Anon's test code contains this exact sort of testing, allowing you to make this comparison on whatever machine configuration you want to test. The data below was run on an Ubuntu 14.04 VM, hosted by VMWare running on a 2.3 GHz Intel Core i7 MacBook Pro laptop. Along one axis of the timing data it varies the number of CPU cores given to the VM instance, using 1, 2, and 4 cores. The fiber switching code is designed to run as many OS threads as there are CPU cores. So while the client application causes the fiber server to create 400 fibers, all of these fibers run on 4 OS threads if the VM is set to 4 cores. The OS thread server creates 400 OS threads in response to the client app, regardless of how many cores the VM has to work with. The connect call, abbreviated in the code example above, is using the loopback network address so is short circuiting a great deal of the steps that would occur if the client and server were on different machines.

Dispatch Timing Comparison for 4,000,000 Messages
1 Core 2 Cores 4 Cores
Fibers 3.7 - 3.8 secs. 2.4 - 2.5 secs. 2.3 - 2.4 secs.
OS Threads 8.7 - 9.0 secs. 10.6 - 10.9 secs. 12.4 - 17.2 secs.

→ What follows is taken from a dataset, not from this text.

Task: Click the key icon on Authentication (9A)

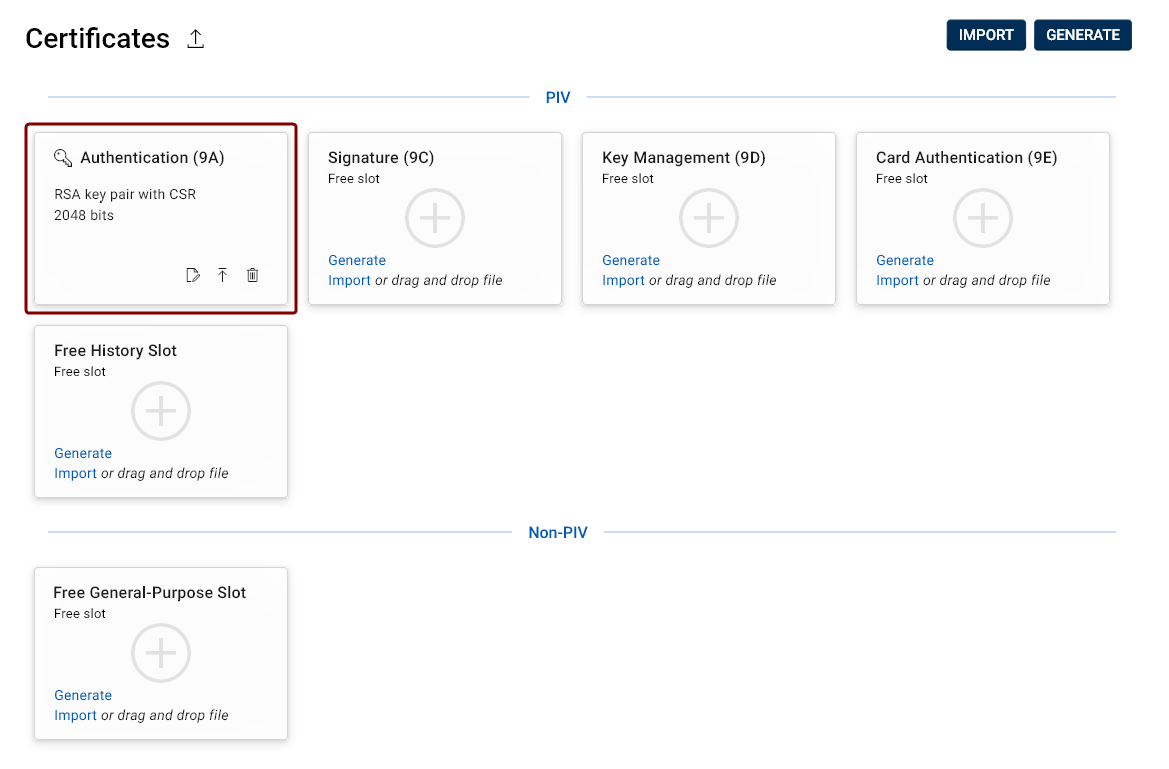Action: [63, 158]
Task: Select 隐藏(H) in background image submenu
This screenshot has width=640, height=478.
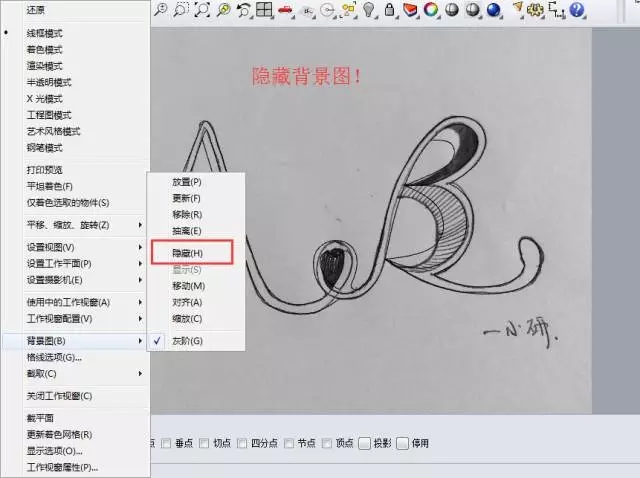Action: click(190, 252)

This timing shows a number of interesting things. First, fibers always beat OS threads by a significant margin. But the two cases show interesting data as you vary the number of CPU cores. In the 1 core, fiber case both the client and server can get into a state where each has previously called revc from a thread whose socket didn't have data available at the time, so the thread was put to sleep. Once in that state those threads can't be woken until the right other thread is woken and writes into the other side of the socket. That fact that there is only a single CPU core servicing these threads makes it harder to get out of this state once it has entered it. This does not happen as frequently when there is more than one core and you can see that the timings for the 2 and 4 core cases are much more similar.

Speculation about why increasing the number of available cores increases thread context switching time for OS threads is this. There is likely to be some amount of synchronization between cores in order to correctly schedule threads, and this synchronization time increases as the number of cores increase. Since there is very little done in each thread before it blocks again on the next recv call, this core synchronization time dominates the total execution time.

Interested in other Cool Timing Comparisions?

Final Observations

Fibers and efficient handling of i/o events can signficantly speed up processing time for a server under load. Anon provides a tool set for using these techniques that is similar to the way one uses normal threads and event dispatching mechanisms.